Provider organizations should take note of the following quality and payment initiatives that have emerged from the CMS Innovation Center. Although details on some of these initiatives have yet to be defined, providers need to plan ahead and understand how these policies and programs might affect their organizations.

1. New Medicare ACO Investment Model (AIM)
To focus on rural and underserved areas, CMS will continue the Advance Payment ACO Model, under which selected physician-based and rural providers working together to provide high-quality care for Medicare beneficiaries receive payments that can be used for investments in their care coordination infrastructure. CMS will provide up to $114 million in upfront investments to nearly 75 Medicare Shared Shavings Program ACOs starting in 2016.

2. New Bundled Payment Pilot

To reduce costs for hip and knee replacements, also for Medicare beneficiaries, CMS announced the Comprehensive Care for Joint Replacement (CJR) program, the goal of which is to improve quality and care coordination among hospitals, physicians, and post-acute care providers from initial hospitalization through recovery. The program is mandatory for hospitals located in designated MSAs that are paid under the Inpatient Prospective Payment System (IPPS) (with some exceptions for participants in the BPCI) and will assess the impact of bundled payment and quality measurement.

3. Next Generation ACO Model

The Next Generation ACO Model offers a new opportunity in accountable care, one that sets predictable financial targets, enables greater opportunities to coordinate care between providers and beneficiaries, and aims to attain the highest quality standards of care. The model allows provider groups with demonstrable ACO experience to assume higher levels of financial risk and reward than those currently available under the Pioneer Model and Medicare Shared Savings Program (MSSP). The goal is to test whether strong financial incentives for ACOs, coupled with tools to support better patient engagement and care management, can improve health outcomes and lower expenditures for original Medicare fee-for-service (FFS) beneficiaries.

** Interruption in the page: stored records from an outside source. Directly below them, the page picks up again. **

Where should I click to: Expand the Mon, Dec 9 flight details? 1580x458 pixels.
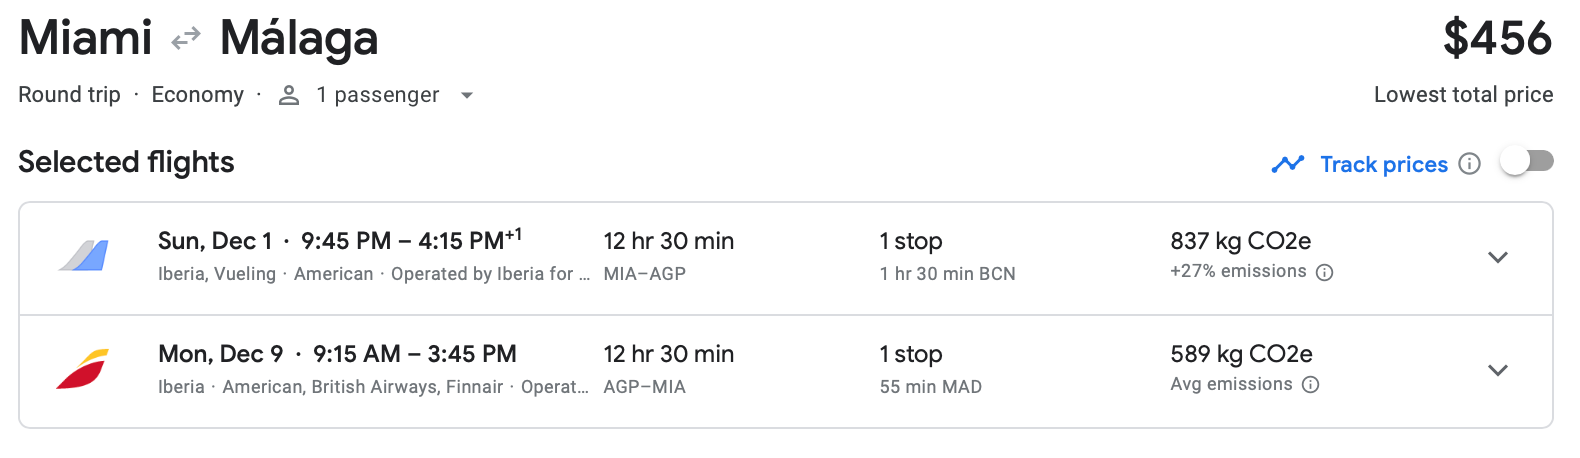pos(1497,370)
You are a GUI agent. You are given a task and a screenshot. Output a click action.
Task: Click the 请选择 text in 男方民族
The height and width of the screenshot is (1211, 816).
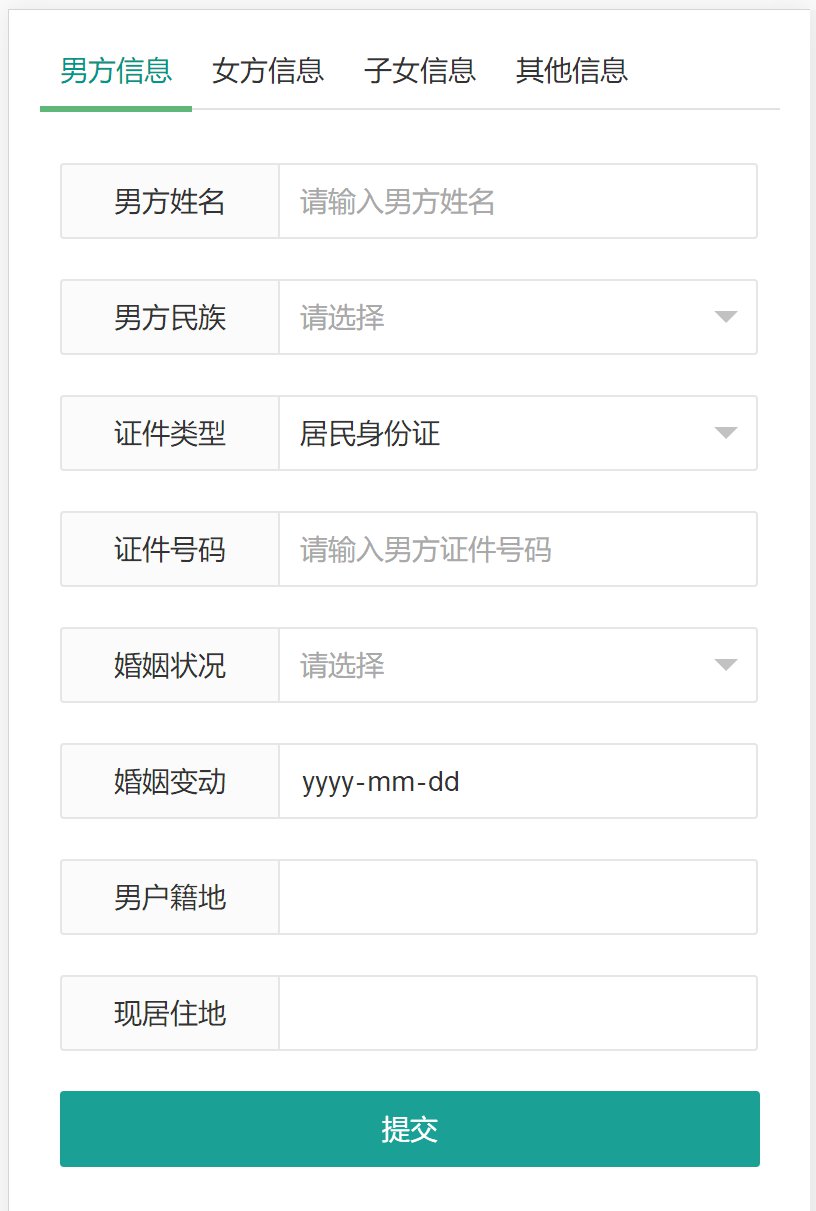click(343, 318)
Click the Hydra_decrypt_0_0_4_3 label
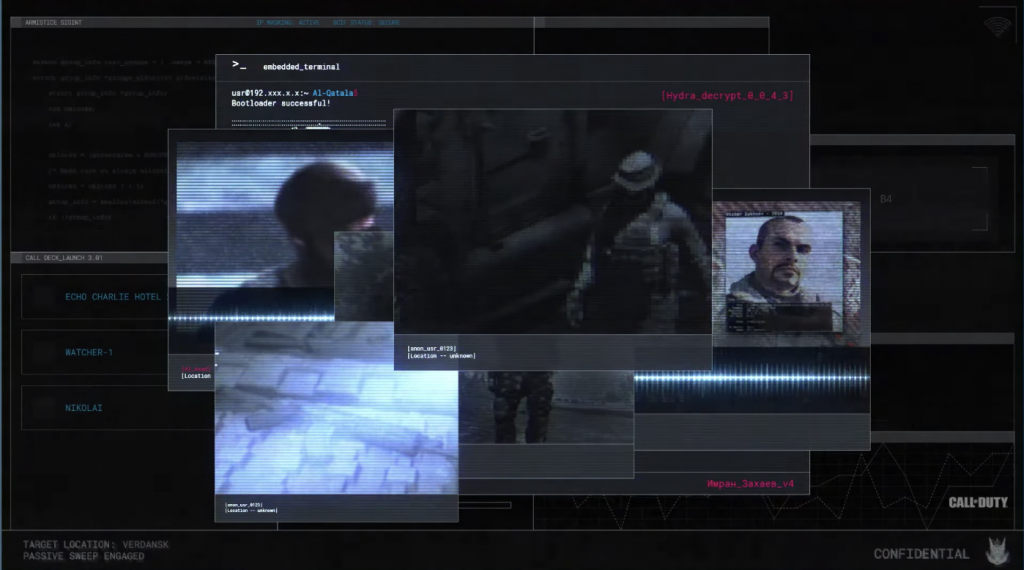This screenshot has width=1024, height=570. [726, 96]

4. Expansion of Five-Star Ratings

Designed to help educate and inform patients, the Medicare Five-Star Quality Rating System has continued to see success and drive improvements in quality of care. As a result, the program will expand to provide evaluations of additional care delivery settings. For example, hospital ratings will be publicly available on the Hospital Compare website in April 2016.

5. Medicare Access & CHIP Reauthorization Act of 2015 (MACRA)

Over the next five years, MACRA will change the method of financing for providers from the sustainable growth rate (SGR) formula to new methodologies that will shift incentives away from traditional FFS to value-based care delivery. Providers will need to choose either Track 1, which is FFS with a portion of payments tied to quality and outcome measures, or Track 2, which will shift all or part of their Medicare payments to an alternative payment model.

For both current PQRS reporting and its continued mandate under MACRA, participation is not an option, and failure to report quality measures will result in a 2 percent decrease in Medicare reimbursement.

In many cases, to achieve success with these initiatives, providers must develop new core competencies, such as:

  • Risk identification and stratification for populations of patients
  • Medical cost management
  • Population health program design and evaluation
  • Provider performance assessment
  • Quality assessment and reporting
  • Risk contract management and budgeting
  • Out-of-network insights and utilization management

Fundamental to these competencies is a mastery of data analytics. With the help of analytics, providers can identify the risk burden of their population, as well as the critical cost, quality, and utilization metrics influencing their performance – critical components of any value-based strategy.